Na saída, um grupo de fãs que cantava incansavelmente foi parado por um repórter para que fizessem uma entrada ao vivo. Eles se reúnem em frente ao Planetário para cantar mais uma música de Rita, desta vez em TV aberta. Sem nenhum ensaio prévio, cerca de 20 pessoas entoaram “Saúde” em frente às câmeras. A canção ficou ainda mais impactante com a junção de diferentes timbres. Alguns afinados e maioria lindamente fora do tom.

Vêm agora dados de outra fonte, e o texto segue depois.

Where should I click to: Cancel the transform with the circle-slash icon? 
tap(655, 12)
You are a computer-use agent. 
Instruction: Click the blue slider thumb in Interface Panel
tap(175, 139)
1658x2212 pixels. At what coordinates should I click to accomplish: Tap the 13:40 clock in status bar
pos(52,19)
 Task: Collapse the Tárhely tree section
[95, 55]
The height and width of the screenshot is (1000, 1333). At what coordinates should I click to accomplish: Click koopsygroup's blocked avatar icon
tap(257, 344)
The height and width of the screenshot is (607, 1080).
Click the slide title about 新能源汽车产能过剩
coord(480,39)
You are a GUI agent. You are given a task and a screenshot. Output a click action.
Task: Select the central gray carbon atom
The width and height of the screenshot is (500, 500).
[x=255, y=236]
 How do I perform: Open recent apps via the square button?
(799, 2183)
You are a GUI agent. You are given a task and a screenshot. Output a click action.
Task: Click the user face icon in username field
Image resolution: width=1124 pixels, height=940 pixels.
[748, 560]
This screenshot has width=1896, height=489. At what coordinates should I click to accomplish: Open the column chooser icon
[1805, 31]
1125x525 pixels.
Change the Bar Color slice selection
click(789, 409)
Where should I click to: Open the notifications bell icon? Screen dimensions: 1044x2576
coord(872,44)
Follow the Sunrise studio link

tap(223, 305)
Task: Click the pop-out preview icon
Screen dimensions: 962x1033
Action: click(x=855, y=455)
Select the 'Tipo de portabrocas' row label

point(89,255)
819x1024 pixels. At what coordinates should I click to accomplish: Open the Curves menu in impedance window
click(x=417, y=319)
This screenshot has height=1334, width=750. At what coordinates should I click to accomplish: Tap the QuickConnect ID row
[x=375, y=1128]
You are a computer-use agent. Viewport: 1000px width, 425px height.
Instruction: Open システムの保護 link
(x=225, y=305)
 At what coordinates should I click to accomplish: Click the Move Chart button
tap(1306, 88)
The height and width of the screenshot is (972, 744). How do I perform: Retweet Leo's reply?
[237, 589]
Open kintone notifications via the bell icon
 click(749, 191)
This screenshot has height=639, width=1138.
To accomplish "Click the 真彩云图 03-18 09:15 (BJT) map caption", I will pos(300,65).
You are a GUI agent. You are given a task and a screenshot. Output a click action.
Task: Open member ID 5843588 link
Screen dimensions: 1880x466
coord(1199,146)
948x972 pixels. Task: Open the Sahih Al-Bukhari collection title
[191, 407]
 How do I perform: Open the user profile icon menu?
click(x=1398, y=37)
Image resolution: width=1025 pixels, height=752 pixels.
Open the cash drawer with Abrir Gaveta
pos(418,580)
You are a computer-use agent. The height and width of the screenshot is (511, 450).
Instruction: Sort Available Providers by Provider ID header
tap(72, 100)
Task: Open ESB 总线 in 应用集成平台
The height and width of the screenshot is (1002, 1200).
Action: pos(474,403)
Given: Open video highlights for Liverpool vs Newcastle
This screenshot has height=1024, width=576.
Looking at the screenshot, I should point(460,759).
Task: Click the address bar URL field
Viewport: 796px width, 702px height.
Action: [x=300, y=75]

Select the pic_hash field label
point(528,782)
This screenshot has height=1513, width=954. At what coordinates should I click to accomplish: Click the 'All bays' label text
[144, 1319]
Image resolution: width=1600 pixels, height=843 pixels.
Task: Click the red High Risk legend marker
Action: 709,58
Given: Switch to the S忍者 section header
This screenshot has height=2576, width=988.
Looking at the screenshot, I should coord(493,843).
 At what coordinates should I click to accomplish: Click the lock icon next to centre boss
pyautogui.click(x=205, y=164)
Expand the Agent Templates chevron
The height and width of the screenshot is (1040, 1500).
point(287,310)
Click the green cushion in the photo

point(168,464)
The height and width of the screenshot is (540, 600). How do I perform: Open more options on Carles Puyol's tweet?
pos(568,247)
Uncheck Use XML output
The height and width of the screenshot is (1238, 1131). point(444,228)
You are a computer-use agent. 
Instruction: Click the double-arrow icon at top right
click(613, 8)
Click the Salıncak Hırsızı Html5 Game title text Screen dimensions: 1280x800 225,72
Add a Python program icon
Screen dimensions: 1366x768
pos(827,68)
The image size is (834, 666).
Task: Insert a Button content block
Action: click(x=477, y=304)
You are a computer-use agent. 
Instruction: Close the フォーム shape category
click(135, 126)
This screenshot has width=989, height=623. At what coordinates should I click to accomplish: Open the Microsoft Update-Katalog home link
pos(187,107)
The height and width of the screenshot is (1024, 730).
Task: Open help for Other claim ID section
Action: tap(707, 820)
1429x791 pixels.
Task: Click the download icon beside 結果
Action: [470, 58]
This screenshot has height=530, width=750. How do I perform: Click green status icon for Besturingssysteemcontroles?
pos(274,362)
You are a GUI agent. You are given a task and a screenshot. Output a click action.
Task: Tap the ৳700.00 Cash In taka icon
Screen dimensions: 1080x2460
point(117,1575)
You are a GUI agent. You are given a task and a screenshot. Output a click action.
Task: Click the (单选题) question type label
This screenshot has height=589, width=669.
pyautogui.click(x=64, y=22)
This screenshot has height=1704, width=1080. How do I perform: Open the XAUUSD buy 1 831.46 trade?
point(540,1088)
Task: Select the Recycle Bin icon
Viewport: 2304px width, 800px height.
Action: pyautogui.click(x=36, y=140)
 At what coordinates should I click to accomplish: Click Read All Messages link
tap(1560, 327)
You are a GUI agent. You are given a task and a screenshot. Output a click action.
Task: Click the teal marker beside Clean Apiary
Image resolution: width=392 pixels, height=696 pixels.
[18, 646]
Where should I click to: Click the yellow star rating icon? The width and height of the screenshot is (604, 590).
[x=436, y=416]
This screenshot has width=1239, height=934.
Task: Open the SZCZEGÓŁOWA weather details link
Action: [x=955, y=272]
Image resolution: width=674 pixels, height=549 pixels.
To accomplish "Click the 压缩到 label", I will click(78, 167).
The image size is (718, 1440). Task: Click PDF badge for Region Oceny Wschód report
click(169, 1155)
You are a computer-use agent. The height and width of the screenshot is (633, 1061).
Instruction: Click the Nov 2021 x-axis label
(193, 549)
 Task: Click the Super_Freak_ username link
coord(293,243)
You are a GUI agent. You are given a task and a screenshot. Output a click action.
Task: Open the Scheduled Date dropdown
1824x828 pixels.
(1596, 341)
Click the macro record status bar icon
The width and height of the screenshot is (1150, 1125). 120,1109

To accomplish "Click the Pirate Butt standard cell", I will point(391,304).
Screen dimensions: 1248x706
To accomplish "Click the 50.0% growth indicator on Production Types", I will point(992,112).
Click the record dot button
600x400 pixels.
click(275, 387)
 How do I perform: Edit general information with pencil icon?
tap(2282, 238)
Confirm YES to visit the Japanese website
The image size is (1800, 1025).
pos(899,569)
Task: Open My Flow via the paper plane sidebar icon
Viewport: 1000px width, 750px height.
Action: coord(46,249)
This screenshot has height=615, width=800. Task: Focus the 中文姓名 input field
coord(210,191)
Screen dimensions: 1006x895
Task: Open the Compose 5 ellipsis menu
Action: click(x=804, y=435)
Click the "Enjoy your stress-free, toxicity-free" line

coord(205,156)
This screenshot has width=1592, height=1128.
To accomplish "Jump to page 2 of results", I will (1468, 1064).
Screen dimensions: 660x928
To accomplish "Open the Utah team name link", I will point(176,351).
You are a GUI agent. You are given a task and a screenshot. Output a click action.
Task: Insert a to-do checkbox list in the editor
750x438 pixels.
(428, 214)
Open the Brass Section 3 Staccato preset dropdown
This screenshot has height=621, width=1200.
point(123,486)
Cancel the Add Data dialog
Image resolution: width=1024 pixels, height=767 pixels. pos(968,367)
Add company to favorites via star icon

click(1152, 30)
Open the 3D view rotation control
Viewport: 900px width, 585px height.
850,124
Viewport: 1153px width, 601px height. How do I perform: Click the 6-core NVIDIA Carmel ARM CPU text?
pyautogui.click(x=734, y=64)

Na transmissão, é possível ver as lágrimas surgindo na medida em que se aproximam do final do refrão. Na letra, Rita diz que enquanto estiver “viva e cheia de graça, talvez ainda faça um monte de gente feliz.” Imediatamente após o final da gravação o grupo se dissipa. A maioria está chorando.
Seu legado atravessou gerações e fez parte da história de muita gente. Sônia, de 61 anos, acompanha a trajetória da cantora desde o começo e se orgulha por ter ido em diversos shows da artista. No velório, ela usa uma camiseta estampada com o rosto de Rita Lee e canta mais alto do que qualquer um. “É lindo ver que ela consegue unir as pessoas mesmo depois de morta. É difícil alguém conseguir fazer isso, acho que ela mudou a vida de muita gente”
Essa proximidade que Rita criou com seus fãs não se dá somente pela personalidade marcante da cantora ou por suas músicas freneticamente reproduzidas. Rita Lee compartilhou grande parte da vida através de sua biografia. Desde a infância na Vila Mariana aos becks divididos com Tim Maia, do começo de sua carreira à aposentadoria. Esse livro, “Rita Lee: uma autobiografia", foi o mais vendido da categoria em 2016.
Em 2021, ainda durante a pandemia, Rita decide relatar uma nova fase da vida, a descoberta do câncer de pulmão. Reclusa em seu sítio no interior de São Paulo, a cantora descreve a nova rotina sob os cuidados intensivos da família e das enfermeiras no combate à doença.
O jornalista Guilherme Samora, editor das duas autobiografias e amigo pessoal de Rita Lee, explica o processo de criação do novo livro. “Ela não gostava de escrever sob a pressão do livro ser publicado, com a primeira autobiografia foi a mesma coisa. Então ela me falou que estava escrevendo mas que seria só pra mim. Eu ia ser o único que poderia ler. Mas quando eu li, eu achei tão lindo, tão forte, que convenci ela a publicar essa outra autobiografia.”
Samora também é voz ativa nos dois livros da cantora, Ele aparece como o personagem Phantom, criado por Rita, para adicionar informações e observações importantes que a autora deixa escapar. Segundo ela, Guilherme sabe mais sobre sua vida do que ela própria. “Da minha vida eu esqueço tudo, mas eu não esqueço nada sobre ela” ele explica em entrevista.
Guilherme conheceu Rita como fã ainda criança, por influência de seus pais. Ao longo da vida, manteve proximidade com a cantora e passou a trabalhar com ela em seu primeiro livro. Para o jornalista, esse livro se diferencia do segundo por mostrar diferentes versões da artista. “No primeiro, ela conta história das maluquices dela, da fama, da carreira. É uma Rita incomparável e inatingível, empoderada. Nesse último livro ela mostra suas fragilidades, suas incertezas e dores. Ela se mostra mais humana.”
O livro ficou pronto no começo de 2023, mas de acordo com a vontade da cantora, seria lançado no dia 22 de maio, dia de Santa Rita de Cássia, e dia do novo aniversário de Rita Lee. Novo porque a cantora nasceu no dia 31 de dezembro, mas odiava ter que dividir essa data com o “cara mais famoso do mundo", Jesus Cristo, como conta em suas duas biografias. Por isso, Rita decidiu que 22 de maio tinha mais a cara dela e passou a comemorar seu aniversário todos os anos nessa nova data. Nesse ano de 2023, Rita partiu 15 dias antes de poder comemorar seus 75 anos da maneira que queria, e antes de poder presenciar o lançamento de seu último ato.